Hey Rosie!
November 14, 2014

My mother is so negative, it’s difficult to have a close relationship with her

Hey Rosie,

I have a very difficult mother and it makes it sometimes very difficult to talk to her. She always has something negative to say about my friends, what I wear, school, the family and so many other things. If I have great news, I would hesitate to tell her, but I would tell my father instead. I’ve had times when she’s heard about my life through my teachers and outsiders and she would get mad, because she says I keep secrets from her. Rosie, I am 17 and I would like to have a closer relationship with her; even my sister and brother feel the same way. But at the end of the day, it’s like a losing battle.

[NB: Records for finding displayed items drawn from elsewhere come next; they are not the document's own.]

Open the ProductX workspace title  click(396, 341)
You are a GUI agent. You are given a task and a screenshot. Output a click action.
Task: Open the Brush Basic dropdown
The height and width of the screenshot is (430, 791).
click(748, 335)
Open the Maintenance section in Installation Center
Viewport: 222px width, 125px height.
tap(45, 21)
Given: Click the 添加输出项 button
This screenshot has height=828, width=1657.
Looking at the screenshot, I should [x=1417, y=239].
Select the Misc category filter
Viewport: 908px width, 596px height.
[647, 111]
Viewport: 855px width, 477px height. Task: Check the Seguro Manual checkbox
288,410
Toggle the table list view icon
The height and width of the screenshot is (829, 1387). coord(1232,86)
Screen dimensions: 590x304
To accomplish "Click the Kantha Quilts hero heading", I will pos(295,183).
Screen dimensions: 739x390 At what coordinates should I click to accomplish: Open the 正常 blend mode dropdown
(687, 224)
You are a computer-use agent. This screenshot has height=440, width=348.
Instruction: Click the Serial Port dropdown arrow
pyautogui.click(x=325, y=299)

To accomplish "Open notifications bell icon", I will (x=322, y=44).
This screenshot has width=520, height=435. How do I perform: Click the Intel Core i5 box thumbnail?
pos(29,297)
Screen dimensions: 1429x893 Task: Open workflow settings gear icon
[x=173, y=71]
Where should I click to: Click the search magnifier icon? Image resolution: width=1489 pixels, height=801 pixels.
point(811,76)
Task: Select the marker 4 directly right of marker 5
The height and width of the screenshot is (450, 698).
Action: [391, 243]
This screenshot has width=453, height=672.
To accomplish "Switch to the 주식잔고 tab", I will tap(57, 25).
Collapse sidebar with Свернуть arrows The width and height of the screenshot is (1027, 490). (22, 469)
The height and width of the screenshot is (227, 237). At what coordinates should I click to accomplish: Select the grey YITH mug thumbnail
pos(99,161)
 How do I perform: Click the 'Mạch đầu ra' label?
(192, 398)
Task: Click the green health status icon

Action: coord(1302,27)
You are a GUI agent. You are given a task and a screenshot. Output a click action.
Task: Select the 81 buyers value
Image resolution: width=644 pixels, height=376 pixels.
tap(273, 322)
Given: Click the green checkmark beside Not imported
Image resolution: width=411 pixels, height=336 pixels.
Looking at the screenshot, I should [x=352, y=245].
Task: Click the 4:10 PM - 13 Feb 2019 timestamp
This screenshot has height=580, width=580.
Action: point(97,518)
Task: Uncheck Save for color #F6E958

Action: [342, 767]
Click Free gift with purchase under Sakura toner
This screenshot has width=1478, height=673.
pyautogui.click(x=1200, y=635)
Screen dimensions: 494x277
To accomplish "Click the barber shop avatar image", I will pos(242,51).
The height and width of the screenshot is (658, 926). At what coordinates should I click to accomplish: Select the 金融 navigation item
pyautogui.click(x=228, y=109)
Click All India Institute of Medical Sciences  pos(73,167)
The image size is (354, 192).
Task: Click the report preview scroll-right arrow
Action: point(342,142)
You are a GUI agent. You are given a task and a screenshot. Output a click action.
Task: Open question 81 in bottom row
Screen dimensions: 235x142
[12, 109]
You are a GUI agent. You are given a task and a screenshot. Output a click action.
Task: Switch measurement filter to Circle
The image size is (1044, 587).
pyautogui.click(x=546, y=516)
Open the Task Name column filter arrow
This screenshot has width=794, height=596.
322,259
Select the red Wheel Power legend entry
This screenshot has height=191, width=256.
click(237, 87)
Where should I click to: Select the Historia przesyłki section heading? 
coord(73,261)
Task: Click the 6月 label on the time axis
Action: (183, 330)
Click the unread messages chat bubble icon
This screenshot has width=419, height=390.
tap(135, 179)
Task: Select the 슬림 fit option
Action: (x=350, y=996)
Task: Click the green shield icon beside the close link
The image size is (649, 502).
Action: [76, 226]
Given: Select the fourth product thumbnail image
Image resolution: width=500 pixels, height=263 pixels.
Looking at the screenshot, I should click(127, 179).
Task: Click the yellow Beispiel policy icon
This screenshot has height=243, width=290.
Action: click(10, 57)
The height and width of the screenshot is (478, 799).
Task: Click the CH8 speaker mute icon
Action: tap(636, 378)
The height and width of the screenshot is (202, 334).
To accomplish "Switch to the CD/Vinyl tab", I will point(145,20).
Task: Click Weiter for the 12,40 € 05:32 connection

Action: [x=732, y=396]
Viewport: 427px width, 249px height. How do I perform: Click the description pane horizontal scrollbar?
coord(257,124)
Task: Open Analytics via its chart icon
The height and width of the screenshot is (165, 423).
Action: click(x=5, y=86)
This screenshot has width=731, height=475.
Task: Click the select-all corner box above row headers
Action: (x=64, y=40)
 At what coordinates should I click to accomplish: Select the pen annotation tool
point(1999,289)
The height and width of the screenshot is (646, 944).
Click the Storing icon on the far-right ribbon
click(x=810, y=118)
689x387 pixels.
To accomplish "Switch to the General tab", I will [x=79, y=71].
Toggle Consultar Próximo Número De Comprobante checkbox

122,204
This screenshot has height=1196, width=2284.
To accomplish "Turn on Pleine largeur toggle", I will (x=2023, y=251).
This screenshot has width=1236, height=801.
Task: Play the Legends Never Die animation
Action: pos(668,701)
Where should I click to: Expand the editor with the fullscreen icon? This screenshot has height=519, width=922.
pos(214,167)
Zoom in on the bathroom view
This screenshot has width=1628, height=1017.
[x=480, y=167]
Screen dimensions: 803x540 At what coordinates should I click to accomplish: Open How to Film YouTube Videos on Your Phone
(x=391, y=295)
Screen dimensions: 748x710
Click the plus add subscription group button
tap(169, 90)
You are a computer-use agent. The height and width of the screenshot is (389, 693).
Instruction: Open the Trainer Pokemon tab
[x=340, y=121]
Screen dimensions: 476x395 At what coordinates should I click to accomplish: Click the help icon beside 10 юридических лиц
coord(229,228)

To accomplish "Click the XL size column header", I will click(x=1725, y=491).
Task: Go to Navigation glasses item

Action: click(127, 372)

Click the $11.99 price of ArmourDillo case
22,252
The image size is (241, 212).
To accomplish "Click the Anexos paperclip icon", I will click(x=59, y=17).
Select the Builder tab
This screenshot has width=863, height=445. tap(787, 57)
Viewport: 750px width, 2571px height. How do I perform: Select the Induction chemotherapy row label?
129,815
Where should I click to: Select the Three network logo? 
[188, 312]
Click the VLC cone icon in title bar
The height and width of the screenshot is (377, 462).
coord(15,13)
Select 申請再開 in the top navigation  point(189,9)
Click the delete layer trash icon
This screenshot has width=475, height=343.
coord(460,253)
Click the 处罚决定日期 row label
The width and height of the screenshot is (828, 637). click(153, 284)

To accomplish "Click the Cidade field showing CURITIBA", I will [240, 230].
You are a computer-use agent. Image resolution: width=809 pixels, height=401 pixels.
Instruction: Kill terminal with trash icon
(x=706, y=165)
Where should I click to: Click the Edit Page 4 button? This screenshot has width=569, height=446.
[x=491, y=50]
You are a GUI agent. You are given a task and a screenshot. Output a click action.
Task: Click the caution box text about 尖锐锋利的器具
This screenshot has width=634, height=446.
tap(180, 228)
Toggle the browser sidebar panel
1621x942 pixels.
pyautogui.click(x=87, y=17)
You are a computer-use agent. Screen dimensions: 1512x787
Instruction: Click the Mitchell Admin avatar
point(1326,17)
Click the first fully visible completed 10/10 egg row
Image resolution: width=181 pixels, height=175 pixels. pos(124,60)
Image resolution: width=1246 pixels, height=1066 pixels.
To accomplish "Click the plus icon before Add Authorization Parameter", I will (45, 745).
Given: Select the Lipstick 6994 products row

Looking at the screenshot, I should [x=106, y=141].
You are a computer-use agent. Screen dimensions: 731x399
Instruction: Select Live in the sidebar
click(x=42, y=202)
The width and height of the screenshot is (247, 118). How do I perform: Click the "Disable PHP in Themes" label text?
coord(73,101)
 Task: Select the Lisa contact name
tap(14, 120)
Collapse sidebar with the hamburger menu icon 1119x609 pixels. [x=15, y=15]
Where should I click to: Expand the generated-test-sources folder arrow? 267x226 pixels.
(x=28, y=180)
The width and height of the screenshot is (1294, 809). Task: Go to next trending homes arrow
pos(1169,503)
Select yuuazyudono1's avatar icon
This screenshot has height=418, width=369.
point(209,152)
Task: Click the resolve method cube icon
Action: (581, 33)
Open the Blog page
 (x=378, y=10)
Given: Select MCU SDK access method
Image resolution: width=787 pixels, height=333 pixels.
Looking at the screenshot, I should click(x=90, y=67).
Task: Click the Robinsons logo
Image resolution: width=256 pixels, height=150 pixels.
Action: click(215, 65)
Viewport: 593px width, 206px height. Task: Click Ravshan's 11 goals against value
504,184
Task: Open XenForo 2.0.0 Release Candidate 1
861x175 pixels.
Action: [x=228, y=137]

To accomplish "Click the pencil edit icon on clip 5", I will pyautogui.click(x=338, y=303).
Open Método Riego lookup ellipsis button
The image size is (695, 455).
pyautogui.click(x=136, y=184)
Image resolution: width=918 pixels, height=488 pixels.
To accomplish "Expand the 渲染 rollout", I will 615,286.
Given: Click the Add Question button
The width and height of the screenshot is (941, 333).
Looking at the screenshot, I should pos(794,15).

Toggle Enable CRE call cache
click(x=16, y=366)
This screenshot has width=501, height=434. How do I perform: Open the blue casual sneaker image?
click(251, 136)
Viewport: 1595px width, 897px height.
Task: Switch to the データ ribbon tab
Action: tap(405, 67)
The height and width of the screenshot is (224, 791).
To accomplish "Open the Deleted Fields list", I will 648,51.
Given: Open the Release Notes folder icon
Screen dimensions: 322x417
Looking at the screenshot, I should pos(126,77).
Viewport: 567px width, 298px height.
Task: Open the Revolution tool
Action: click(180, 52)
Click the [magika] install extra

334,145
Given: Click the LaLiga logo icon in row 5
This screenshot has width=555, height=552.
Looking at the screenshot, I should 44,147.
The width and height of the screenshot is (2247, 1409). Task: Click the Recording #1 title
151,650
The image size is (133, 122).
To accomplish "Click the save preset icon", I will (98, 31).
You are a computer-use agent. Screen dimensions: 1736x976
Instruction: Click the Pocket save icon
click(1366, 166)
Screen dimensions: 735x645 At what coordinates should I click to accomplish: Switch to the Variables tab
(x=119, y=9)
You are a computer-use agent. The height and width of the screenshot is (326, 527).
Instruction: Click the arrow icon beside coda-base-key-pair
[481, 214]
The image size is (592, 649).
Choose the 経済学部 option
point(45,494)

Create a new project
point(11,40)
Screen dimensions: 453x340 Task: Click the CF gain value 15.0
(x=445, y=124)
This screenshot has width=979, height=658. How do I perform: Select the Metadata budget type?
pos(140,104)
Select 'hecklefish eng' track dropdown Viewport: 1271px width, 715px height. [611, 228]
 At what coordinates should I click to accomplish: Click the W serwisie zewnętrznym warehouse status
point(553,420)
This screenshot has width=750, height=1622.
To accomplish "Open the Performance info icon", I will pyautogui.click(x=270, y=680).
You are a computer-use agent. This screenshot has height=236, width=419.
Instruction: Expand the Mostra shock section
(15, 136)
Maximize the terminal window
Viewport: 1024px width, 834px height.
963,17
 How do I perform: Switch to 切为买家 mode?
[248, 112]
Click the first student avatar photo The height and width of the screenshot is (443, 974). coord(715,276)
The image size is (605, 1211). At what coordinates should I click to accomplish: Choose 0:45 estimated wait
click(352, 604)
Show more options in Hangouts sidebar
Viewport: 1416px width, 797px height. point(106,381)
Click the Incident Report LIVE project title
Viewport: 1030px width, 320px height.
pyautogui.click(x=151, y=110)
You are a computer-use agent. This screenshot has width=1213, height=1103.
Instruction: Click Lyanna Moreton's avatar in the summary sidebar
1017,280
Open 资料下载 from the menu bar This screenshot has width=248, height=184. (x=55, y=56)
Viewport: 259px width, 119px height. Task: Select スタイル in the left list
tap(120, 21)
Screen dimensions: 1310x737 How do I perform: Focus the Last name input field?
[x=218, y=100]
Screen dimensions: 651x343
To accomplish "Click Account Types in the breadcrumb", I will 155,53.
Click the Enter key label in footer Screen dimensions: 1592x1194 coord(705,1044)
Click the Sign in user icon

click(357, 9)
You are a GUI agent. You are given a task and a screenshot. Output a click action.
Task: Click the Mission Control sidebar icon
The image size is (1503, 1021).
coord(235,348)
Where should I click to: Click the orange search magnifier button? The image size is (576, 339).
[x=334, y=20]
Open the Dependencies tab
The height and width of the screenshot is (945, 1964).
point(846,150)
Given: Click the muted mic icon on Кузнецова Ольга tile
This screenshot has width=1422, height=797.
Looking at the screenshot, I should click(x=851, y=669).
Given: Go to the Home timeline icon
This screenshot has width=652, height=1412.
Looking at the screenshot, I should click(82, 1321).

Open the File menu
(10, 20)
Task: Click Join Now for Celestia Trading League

Help me, please.{{more}}

About To Give Up

Dear About To Give Up,

Please don’t give up! Believe me when I say that you are not the only daughter that has a difficult relationship with her mother – many girls and women do. So, I beg you not to throw in the towel, my young friend.

The Mother/Daughter relationship has always been a complicated one. Even when the relationship doesn’t have the challenges that you are experiencing, there are still conflicts that arise in the “vision” the mother may have for her daughter, which may not necessarily be what the daughter sees for herself. But in your case, it’s terrible that you feel this way; but you can have someone help you bridge this great divide. Do you have an aunt, godmother or someone who is your mother’s contemporary, whom she may respect, and who can be the advocate for an open and honest conversation about how her actions are hurtful to you.

I am suggesting this route first, because I think she may be more open to hearing this from a loved one or friend rather than a stranger. However, if this does not work, then I am going to ask you to personally go to a counsellor and talk about these issues. Lighten the load and get it off your chest. One day, I feel as though you will both come to a place where you will have mutual respect for each other and also learn to understand each other’s differences. I know you would love your mother to be more warm and loving with regard to how she speaks to you, but I can only encourage you to continue to press forward and become that awesome human being that I know you will be. Do not be discouraged; keep that door opened in terms of communication.